*** Opening of Information supplied ***

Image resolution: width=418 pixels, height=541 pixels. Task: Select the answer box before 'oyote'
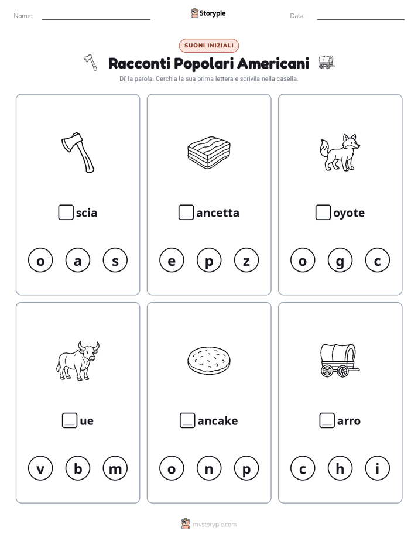[x=323, y=213]
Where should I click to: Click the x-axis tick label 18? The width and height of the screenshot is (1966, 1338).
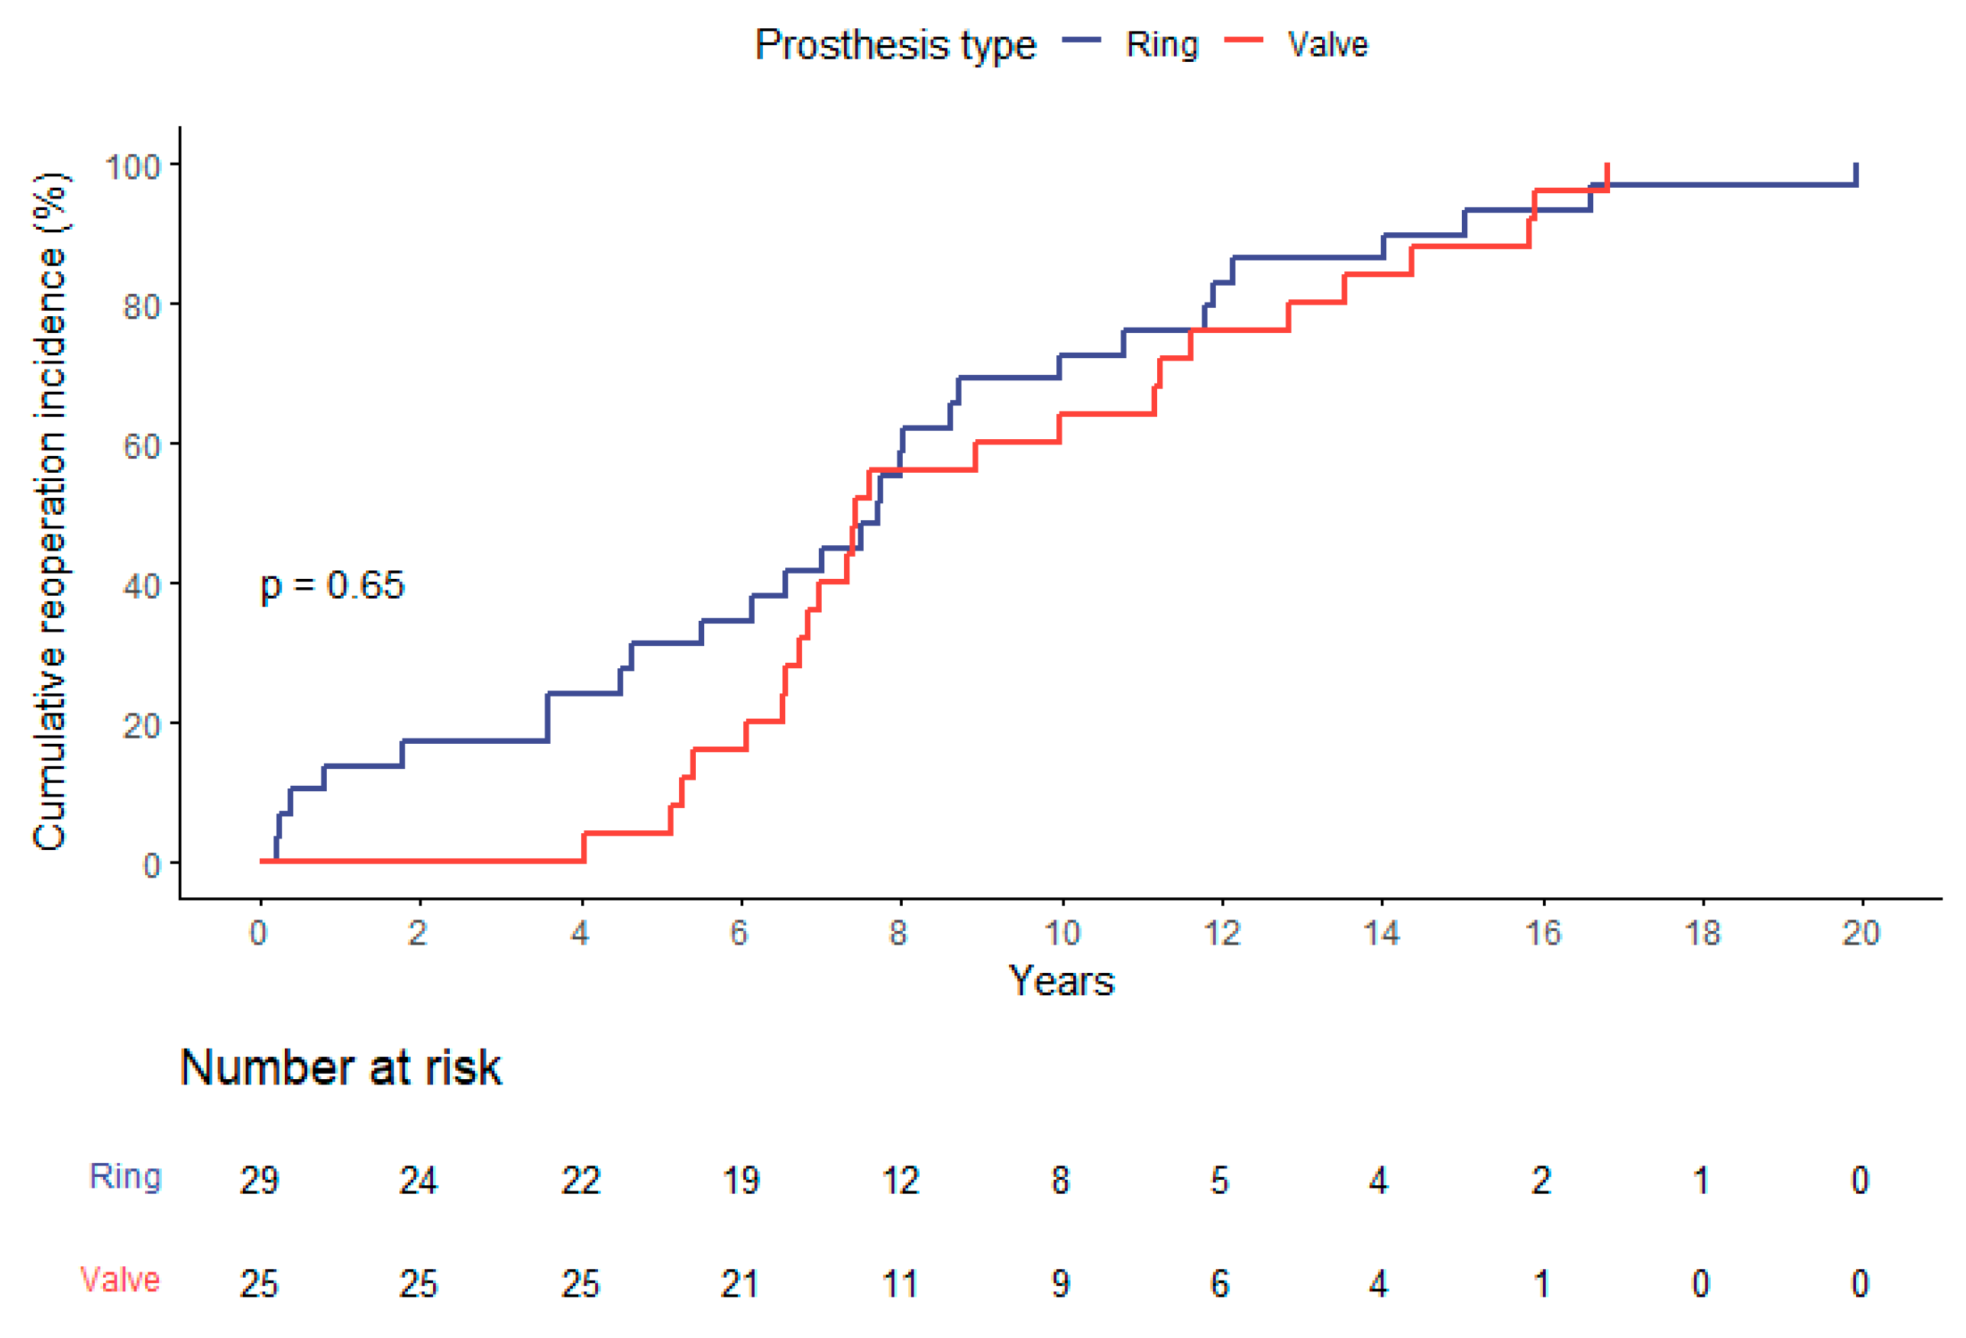coord(1702,934)
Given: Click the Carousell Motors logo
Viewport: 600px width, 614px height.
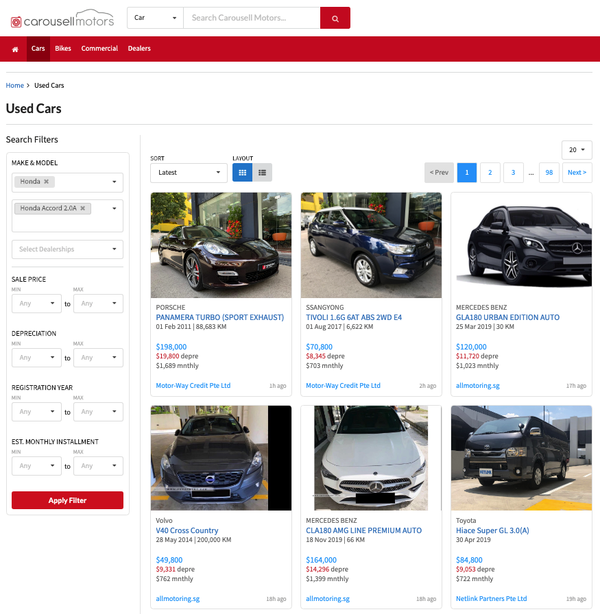Looking at the screenshot, I should [62, 19].
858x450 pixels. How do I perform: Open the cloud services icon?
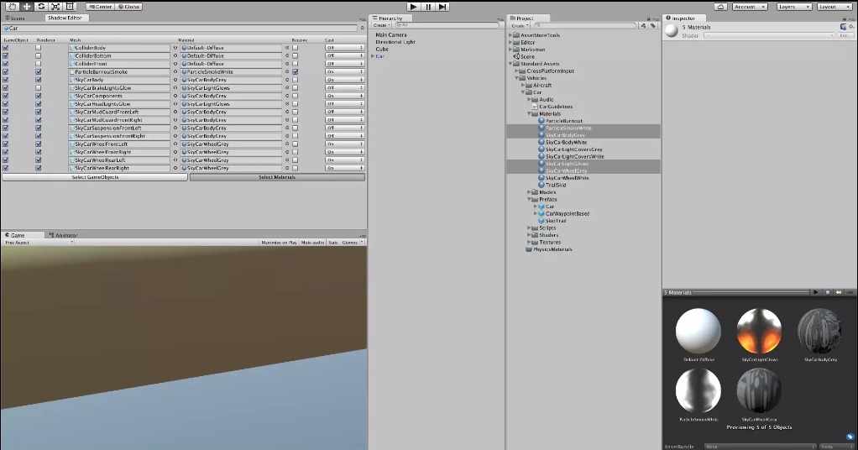[x=720, y=7]
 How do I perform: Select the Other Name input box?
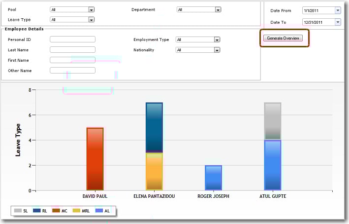coord(72,71)
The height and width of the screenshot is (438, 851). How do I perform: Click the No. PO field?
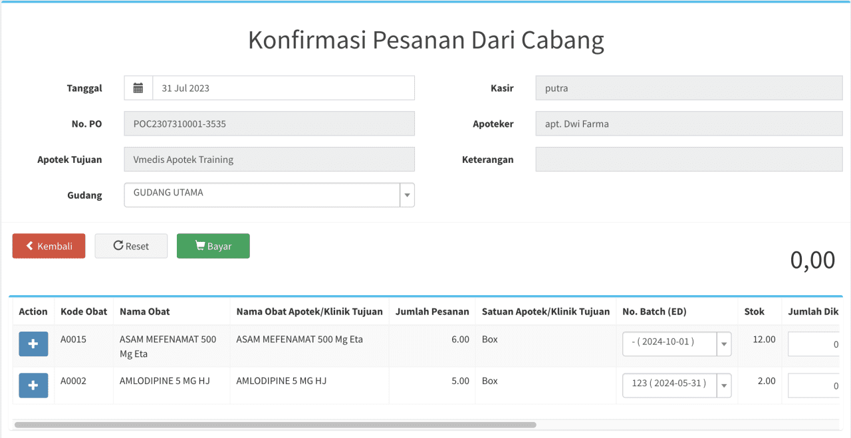tap(269, 124)
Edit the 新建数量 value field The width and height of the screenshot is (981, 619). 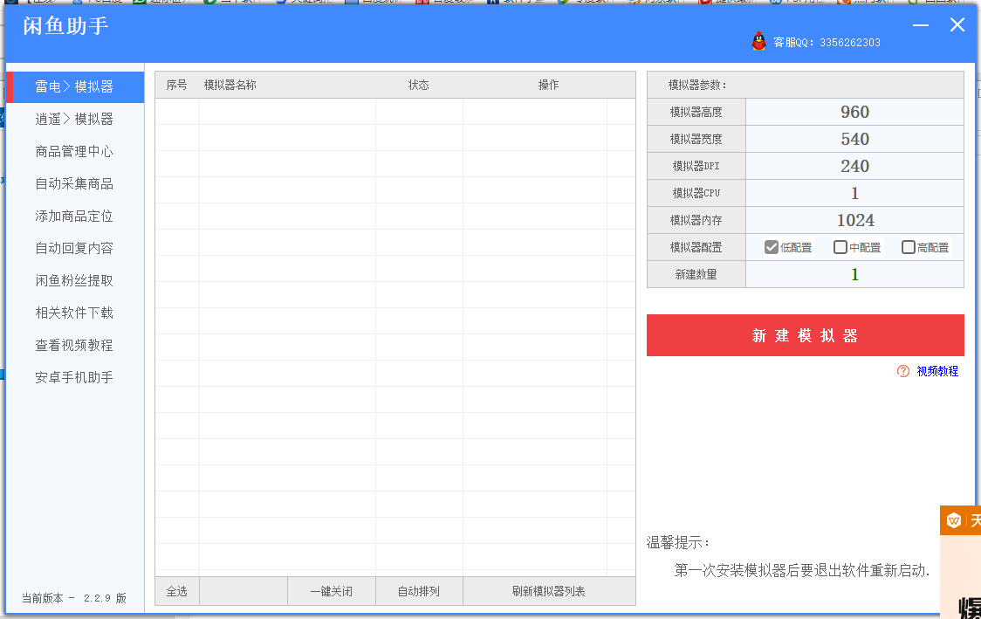click(x=854, y=273)
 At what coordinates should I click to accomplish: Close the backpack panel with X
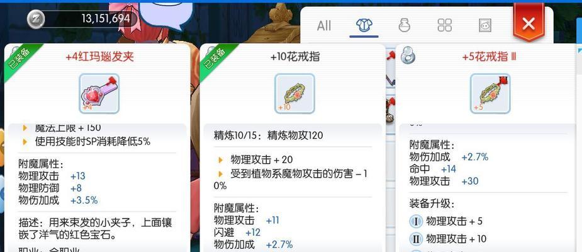(528, 24)
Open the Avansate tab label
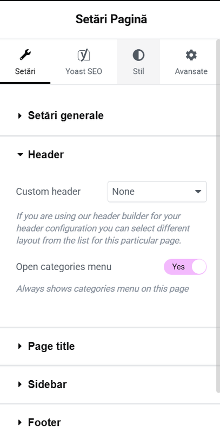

*** Close of Information supplied ***

## Activity
Only the lines from the one with "At what coordinates" through the last line of the records above are wanted, copied exactly and with pictures omitted.

## Solved problem
 At what coordinates should I click to accomplish: Close the backpack panel with X
(528, 24)
Open the Avansate tab label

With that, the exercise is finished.